The RBD mutations that affect plasma antibody binding change over time for some individuals Escape maps, colored as in Figure 2, demonstrating temporal patterns: (A) no change over time, (B) broadening over time, (C) increasing prominence of one antigenic region, the 443–450 loop, or (D) narrowing over time. This figure shows the escape maps over time for 6 of the 11 individuals to illustrate representative trends; see Figure S3 for escape maps for all individuals at all time points. Figure S4 shows the effects of mutations at each site projected onto the RBD structure. Different sets of sites are shown in the logo plots in panels (A and C), and in panels (B and D). Sites highlighted in the logo plots are indicated in purple on the x axes of the associated line plots. The y axis limits were set as in Figure 2A (see STAR methods). Interactive versions of these visualizations are available at https://jbloomlab.github.io/SARS-CoV-2-RBD_MAP_HAARVI_sera/.

Figure 5

Mutations mapped to reduce plasma antibody binding often reduce viral neutralization (A–C) Violin plots at left show the distribution of how mutations at all sites in the RBD affect plasma binding in the mapping experiments. The plots at right then show the effects of tested mutations on neutralization (the fold-change in neutralization inhibitory concentration 50% [IC₅₀]).
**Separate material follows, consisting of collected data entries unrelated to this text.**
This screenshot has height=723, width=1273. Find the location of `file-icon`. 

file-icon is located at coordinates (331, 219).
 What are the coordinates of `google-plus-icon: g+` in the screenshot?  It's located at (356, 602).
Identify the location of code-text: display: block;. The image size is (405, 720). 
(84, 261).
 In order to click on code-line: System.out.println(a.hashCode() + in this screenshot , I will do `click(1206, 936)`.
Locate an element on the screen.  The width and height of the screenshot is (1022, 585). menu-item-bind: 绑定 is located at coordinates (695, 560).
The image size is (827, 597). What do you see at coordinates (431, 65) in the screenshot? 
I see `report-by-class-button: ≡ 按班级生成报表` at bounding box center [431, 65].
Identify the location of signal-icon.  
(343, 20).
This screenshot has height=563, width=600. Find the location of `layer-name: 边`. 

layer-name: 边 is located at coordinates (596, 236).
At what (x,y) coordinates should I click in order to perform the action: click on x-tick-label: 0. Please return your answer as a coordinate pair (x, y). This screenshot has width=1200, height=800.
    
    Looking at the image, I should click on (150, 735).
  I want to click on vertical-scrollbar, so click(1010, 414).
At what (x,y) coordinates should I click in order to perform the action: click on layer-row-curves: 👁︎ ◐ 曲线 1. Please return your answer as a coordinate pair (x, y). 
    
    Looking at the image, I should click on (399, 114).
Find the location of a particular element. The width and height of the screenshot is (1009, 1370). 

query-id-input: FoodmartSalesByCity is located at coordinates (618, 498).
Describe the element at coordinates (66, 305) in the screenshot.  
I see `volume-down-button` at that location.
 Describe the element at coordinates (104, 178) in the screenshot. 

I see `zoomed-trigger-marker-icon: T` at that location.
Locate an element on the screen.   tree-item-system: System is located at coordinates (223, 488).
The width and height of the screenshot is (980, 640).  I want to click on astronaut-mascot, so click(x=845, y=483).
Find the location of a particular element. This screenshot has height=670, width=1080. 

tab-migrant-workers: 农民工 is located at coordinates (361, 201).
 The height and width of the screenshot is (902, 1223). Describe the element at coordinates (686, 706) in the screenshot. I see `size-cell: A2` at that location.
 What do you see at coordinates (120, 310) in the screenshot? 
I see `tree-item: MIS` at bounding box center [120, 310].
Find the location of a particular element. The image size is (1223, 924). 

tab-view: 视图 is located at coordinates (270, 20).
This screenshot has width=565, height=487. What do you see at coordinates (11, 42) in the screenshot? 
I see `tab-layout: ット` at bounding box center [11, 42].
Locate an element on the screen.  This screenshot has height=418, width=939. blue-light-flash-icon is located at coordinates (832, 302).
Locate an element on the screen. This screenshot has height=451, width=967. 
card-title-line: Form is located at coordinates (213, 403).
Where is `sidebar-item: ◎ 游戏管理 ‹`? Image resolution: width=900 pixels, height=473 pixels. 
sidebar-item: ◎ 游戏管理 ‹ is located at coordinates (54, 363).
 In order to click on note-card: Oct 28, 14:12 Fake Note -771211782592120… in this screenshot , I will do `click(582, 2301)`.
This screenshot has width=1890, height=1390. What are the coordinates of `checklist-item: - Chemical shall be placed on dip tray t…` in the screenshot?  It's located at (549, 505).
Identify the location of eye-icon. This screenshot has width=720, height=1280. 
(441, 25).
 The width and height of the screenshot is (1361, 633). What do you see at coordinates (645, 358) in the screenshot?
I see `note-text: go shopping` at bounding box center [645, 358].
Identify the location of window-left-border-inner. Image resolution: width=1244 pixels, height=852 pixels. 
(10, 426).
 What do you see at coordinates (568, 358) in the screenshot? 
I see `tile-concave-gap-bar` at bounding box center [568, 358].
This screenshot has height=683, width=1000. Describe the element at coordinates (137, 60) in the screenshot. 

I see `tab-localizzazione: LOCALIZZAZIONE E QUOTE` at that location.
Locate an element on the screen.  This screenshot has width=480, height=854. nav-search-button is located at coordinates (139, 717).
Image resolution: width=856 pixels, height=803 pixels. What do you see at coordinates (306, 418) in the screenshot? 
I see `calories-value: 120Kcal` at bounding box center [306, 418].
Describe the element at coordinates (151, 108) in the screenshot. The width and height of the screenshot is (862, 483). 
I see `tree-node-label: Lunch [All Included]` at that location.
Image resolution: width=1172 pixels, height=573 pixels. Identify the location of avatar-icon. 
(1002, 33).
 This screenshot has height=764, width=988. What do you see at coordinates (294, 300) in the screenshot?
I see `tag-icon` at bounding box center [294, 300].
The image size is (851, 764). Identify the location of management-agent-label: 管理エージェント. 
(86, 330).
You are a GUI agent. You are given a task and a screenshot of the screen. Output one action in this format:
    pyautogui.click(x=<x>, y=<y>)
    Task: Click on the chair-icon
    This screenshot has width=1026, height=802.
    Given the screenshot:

For instance, the top row in (A) shows that mutations at E484 and F456 are mapped to reduce plasma antibody binding for subject C at both days 32 and 104, and that multiple different mutations at E484 but not F456 greatly reduced plasma neutralization (e.g., a >100-fold increase in IC₅₀ for E484K for the day-32 plasma). Sites that are accessible in the down conformation of the RBD in the context of full spike are indicated by red circles (e.g., E484), and sites that are inaccessible in the RBD’s down conformation are indicated by blue triangles (e.g., F456). In the plots showing the fold-change in IC₅₀s, the dashed gray line indicates a value of one (no change in neutralization), and the dotted orange line indicates the change in inhibitory concentration if all RBD-binding antibodies are removed (see Figure 1B). (D) Full neutralization curves for a subset of plasma and viral mutants demonstrating how E484Q, E484K, G446V, and G485R substantially reduce viral neutralization for some plasma. Error bars are the standard error for n = 2 replicates. For all neutralization curves used to determine changes in neutralization plotted in (A–C), see Figure S5. The y axis limits in the violin plots are set as the maximum of the y axis limit for all time points of a subject in the escape maps in Figures 2A and S3. Numerical IC₅₀ values and fold-change IC₅₀ relative to wildtype are listed at https://github.com/jbloomlab/SARS-CoV-2-RBD_MAP_HAARVI_sera/blob/main/experimental_validations/results/mutant_neuts_results/mutants_foldchange_ic50.csv.

Figure 6

Frequencies of mutations that affect plasma antibody binding among circulating SARS-CoV-2 isolates (A) Effects of mutations at each RBD site on plasma antibody binding versus frequency of mutations at each site among all SARS-CoV-2 sequences in GISAID as of December 23, 2020. Key sites (see STAR methods) are labeled and colored according to epitope region as in Figure 2. (B) Cumulative prevalence for the four most frequent mutations and also any mutations at sites labeled in (A) with at least ten counts in GISAID. (C) Surface representations of the RBD (PDB: 6M0J). Sites where mutations have a strong effect on binding, have circulating variation with >50 total counts in GISAID, or both, are colored in olive, pink, or maroon, respectively. See STAR methods for precise description of highlighted sites. ACE2 is shown as a dark gray cartoon.